Despite the Federal government’s stance on the use of Marijuana, states have began to legalize and to decriminalize the use of this substance, especially since the last years of the 20th century. This move started with the California voters leading the vanguard in 1996, and also in 1998, other states began to follow suit including Alaska, Oregon and Washington; however these states restricted their use to just medical purposes, and this is the case with over 40 states in the United States. The atmosphere shifted even more radically with states like Colorado and Washington legalizing the use of marijuana for adult recreational purposes in 2012, Other states like Alaska and Oregon immediately joined the band-wagon in 2014 and in 2016, California, Maine, Massachusetts and Nevada followed, the list continued with Vermont and Michigan in 2018 and Illinois in 2019. 

There are however different types of policies and laws guiding legislation on marijuana and they include:

  • Prohibition and Criminalization: This would entail any activity using the substance as illegal and criminally punishable by law. 
  • Decriminalization: In this situation, the heavy criminalization is removed and the substance is treated mildly and instead of criminal punishment, the result may just be civil fines.
  • Medical Legislation: In this case, the laws can be made that allow marijuana to be used for medical purposes only.
  • Full Legalisation: This would involve a total legalization of the substance, removing it from the list of controlled substances and enacting new laws to guide it’s legal production, use and sales. 

There are some benefits that are associated with the decriminalization and the legalization of the substance and they include the fact that it will reduce drastically the cost of enforcing drug laws, and also the cost of accommodating and feeding inmates who are incarcerated from non-violent drug related crimes.

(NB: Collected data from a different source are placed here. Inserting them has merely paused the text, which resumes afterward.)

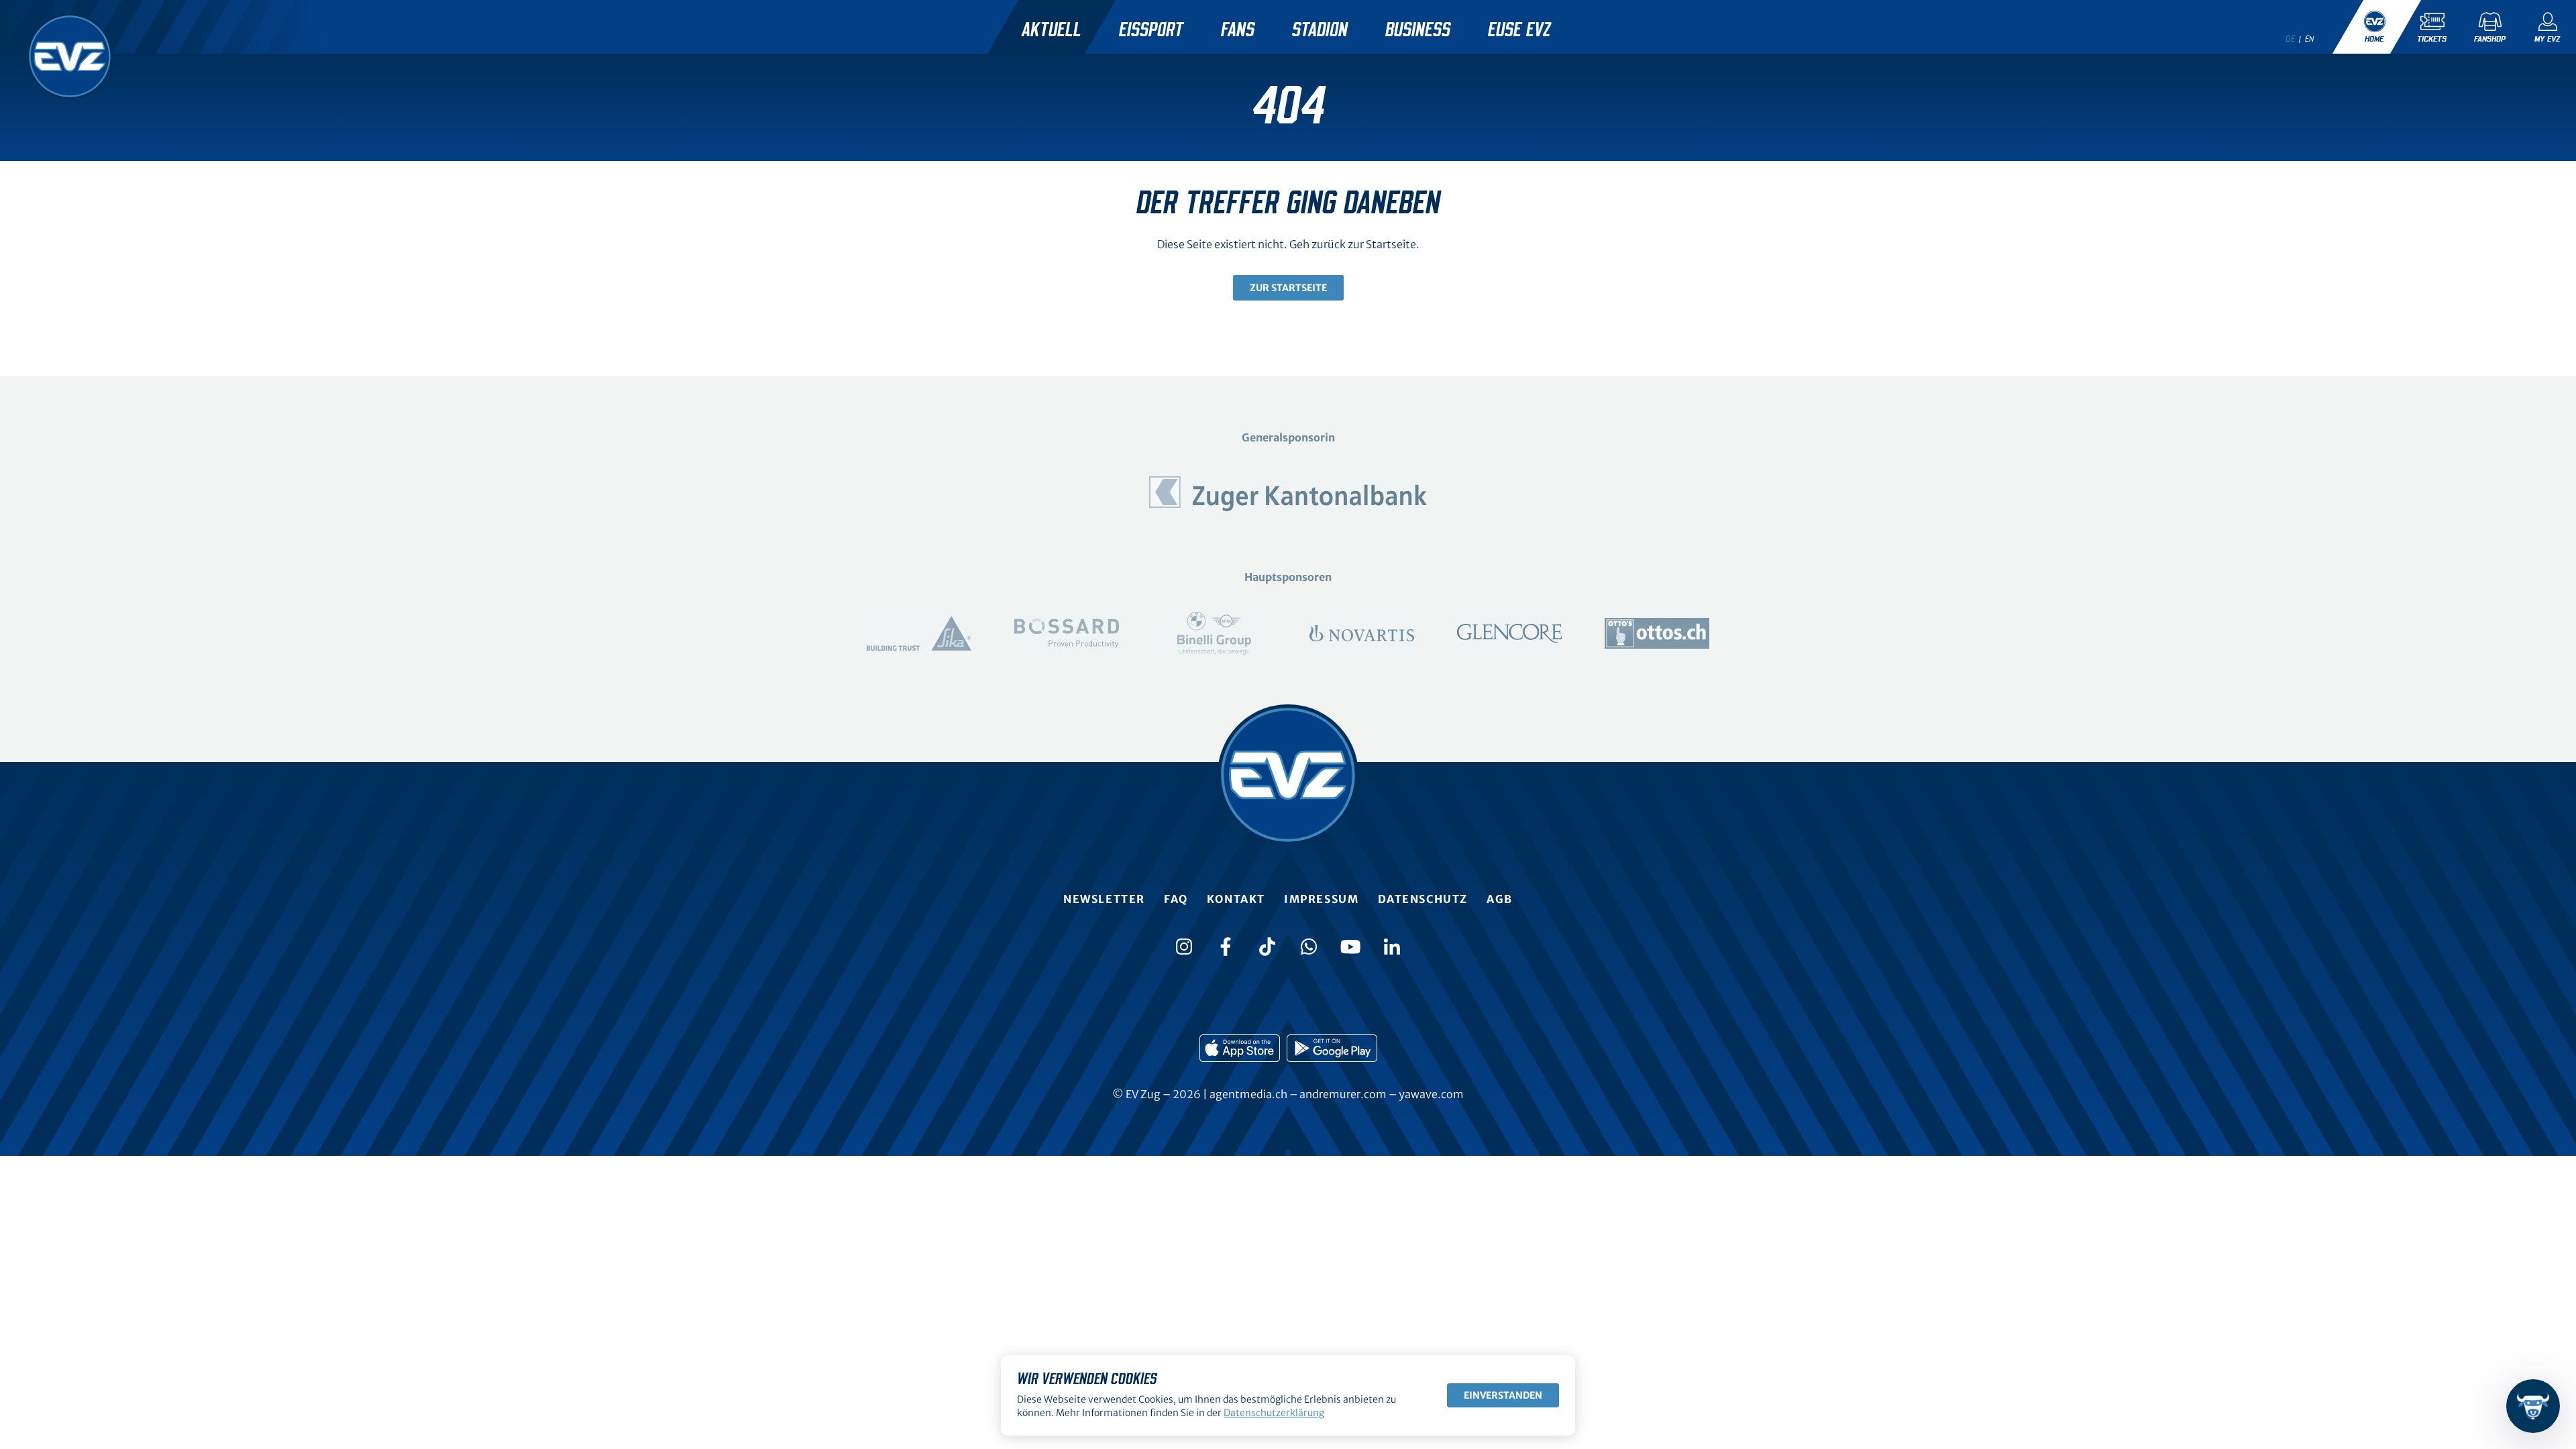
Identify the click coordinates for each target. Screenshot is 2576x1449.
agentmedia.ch (1248, 1094)
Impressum (1321, 899)
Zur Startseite (1288, 288)
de (2290, 39)
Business (1417, 30)
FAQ (1176, 899)
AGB (1500, 899)
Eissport (1151, 30)
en (2309, 39)
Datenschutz (1423, 899)
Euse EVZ (1519, 30)
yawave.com (1431, 1094)
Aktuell (1051, 30)
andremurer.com (1343, 1094)
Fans (1237, 30)
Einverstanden (1503, 1395)
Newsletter (1104, 899)
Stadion (1320, 30)
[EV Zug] (70, 56)
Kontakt (1236, 899)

It would also go without saying that decriminalizing marijuana would result in millions of dollars added to the economy, there would be an increase in jobs, there would be a reduction in the incidences of drug related gang wars, it would also reduce the allegations of using marijuana as a way of targeting black Americans. In addition, the use and support for the use of Marijuana has gained popularity with the most of American citizens; a study conducted shows that over 65% of America’s voting population favour the legalization of marijuana for Adult use and over 90% are in support of the legalization of marijuana for medical purposes.